The French Authorité de la Concurrence is always looking to keep things balanced and safe for French consumers and professionals, and their most recent target lies in the mobile App Store. Last week, the regulatory body confirmed that a raid took place on Apple’s Paris office, though very little information about what, if anything was taken. As alluded to in GigaOm, the group, which seized at least some documents according to one employee, may be looking to dig deeper into how the App Store runs. They may also be following up on a recent charge that Apple didn’t pay taxes on iPad sales, or concerning the new proposed Cultural Tax, or even concerning reports that Apple has stockpiled its products and kept them from third party distributors, as some have claimed.
Les Echos, who originally broke the story, suggest that there are two sides to the “App Store” concern. On the one hand, there have been reports from developers and publishers that Apples price-controlling makes it difficult to make a living. Specifically, the French association of newspapers complained last year when Apple “unilaterally” raised prices on their publications across the board.
On the other side are the consumers – the French Competition Authority has expressed a concern that, once consumers start buying in one App Store, say Apple’s, they are “locked in” because leaving to the Google Play store would mean losing all apps and content they had bought in the former store.
While both sides are valid – in fact, Apple is under scrutiny today in the US over price-fixing of their eBooks and other content properties – it is hard to see through the potential honest competition concerns when there are regular complaints from French authorities about Apple. If it’s not one tax it’s another, and when they are not calling for retribution for one App’s removal from the App Store, they may actually be trying to uphold their local principals and ideas of fair competition in an ever-global world, where the de facto US law is spreading into other countries.

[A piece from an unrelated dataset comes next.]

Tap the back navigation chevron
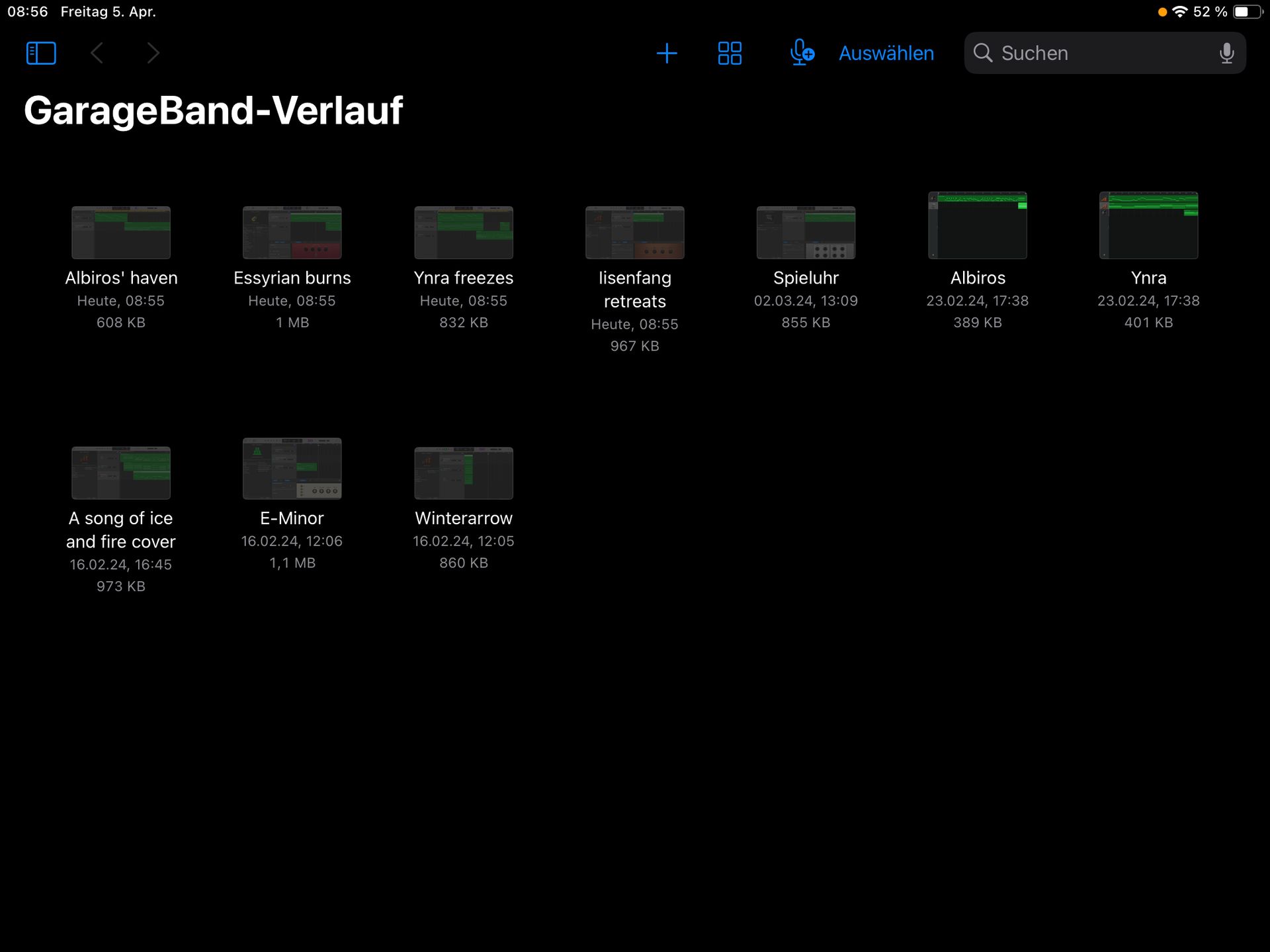1270x952 pixels. point(97,53)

While we often have the urge to tell governments to ‘just stay out of the way’ of tech giants, I am seeing more & more clear examples of American interpretations of “security” “privacy” and “fair competition” being imposed on other countries around the world by virtue of the reach of American corporations, and it seems inevitable that the golden days of ‘just doing business’ globally will come to an end. We’ve already seen Twitter give in (a bit) to French government requests over differing Free Speech laws (it turns out in France you don’t have the right to say homophobic and anti-Semitic things in public – what a novel concept), and Google recently announced that appearing on Google News in Germany will be opt-in to avoid a recent law pushed through the German parliament.
It’s tough to say whether these are good or bad – truly it’s a mix of both – but it is clear looking at Europe from the inside-out or outside-in, that they will defend their identity and their beliefs of certain grey, human rights. Today, that is manifesting itself in a battle against App Stores – again, very grey human rights.